A Goal-Oriented Approach for Modelling Self-organising MAS (paper in proceedings, 2009)Mirko Morandini, Frédéric Migeon, Marie-Pierre Gleizes, Christine Maurel, Loris Penserini, Anna Perini

(Morandini2009) proposes to extend a goal-oriented engineering methodology to deal with the modelling of organisations that are able to self-organise in order to reach their goals in a changing environment. To deliver on this aim, the authors combine Tropos4AS (Morandini2008), an extension of TROPOS cite{Tropos2005} for adaptive systems, with concepts, guidelines and modelling steps from the ADELFE methodology, which provides a bottom-up approach for engineering collaborative multi-agent societies with an emergent behaviour.
Authors have, first of all, extended the Tropos4AS meta-model with concepts  such as skills, aptitudes, and actions  coming from Adelfe meta-model. Second, authors have introduced in the combined meta-model also the Agents&Artifact meta-model in order to model the environment.
After that, the authors  adapt the TROPOS4AS modelling process to modelling of the newly introduced concepts.
The resulting MAS has self-adaptation properties, having agents that are able to change their behaviour according to changes in the environment, and having
organisations that adapt themselves to changing needs.

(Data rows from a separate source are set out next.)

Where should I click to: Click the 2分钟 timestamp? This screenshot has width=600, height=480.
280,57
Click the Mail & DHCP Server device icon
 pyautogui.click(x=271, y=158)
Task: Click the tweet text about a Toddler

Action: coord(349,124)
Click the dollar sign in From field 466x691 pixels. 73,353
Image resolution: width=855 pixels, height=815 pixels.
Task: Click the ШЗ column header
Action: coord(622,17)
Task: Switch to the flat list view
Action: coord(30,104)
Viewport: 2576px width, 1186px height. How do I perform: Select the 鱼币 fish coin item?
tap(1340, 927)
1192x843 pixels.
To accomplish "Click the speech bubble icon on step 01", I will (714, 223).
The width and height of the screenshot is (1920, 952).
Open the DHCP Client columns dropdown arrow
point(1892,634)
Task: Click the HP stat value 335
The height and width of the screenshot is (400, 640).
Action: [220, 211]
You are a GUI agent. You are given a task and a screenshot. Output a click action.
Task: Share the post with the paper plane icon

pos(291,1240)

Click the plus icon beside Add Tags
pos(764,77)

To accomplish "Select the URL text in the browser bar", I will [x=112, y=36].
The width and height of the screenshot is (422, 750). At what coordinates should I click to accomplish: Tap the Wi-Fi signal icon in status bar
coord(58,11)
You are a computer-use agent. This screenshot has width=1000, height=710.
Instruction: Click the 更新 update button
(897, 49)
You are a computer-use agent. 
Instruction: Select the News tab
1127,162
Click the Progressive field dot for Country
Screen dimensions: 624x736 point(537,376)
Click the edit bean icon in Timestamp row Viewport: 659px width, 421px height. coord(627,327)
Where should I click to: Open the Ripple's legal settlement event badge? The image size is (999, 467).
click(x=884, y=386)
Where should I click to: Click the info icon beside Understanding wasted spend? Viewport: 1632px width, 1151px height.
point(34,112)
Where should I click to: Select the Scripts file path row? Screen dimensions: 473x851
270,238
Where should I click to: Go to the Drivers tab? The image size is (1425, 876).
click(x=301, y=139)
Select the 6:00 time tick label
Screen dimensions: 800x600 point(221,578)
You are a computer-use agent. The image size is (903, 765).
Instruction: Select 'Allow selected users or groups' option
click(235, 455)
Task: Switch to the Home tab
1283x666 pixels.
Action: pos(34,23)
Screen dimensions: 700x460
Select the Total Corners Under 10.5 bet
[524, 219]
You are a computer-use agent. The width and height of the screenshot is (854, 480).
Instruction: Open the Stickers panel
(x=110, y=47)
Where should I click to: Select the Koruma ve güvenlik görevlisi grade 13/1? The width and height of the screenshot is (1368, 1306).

Tropos4AS extends TROPOS goal models to enable the description of systems that shall be able to adapt to environmental changes. Tropos4AS introduces modelling of an actor’s perceived environment and of possible failures that can be identified and prevented by recovery activities. Moreover, goals can be annotated to define the runtime goal achievement behaviour, with various goal types and conditions related to the
environment, for goal creation, achievement and failure. The resulting design model is mapped into implementation language constructs to derive a code skeleton.

Software Engineering for Self-Organizing Systems (paper in proceedings, 2011)H. Van Dyke Parunak, Sven A. Brueckner
This paper proposes an interesting survey on the engineering of self-organising systems. In particular, the authors highlight several challenges for future reserchs such as the system composition coming from the method fragments integration, the system characterisation and control, and the formal analysis—along three different dimensions: emergence, organisation and temporal.
In addition the authors presents points of continuity and contrast between traditional software engineering and self-organisation software engineering, with particular regards to the concepts of architecture, design patterns, method fragmentations, and design processes.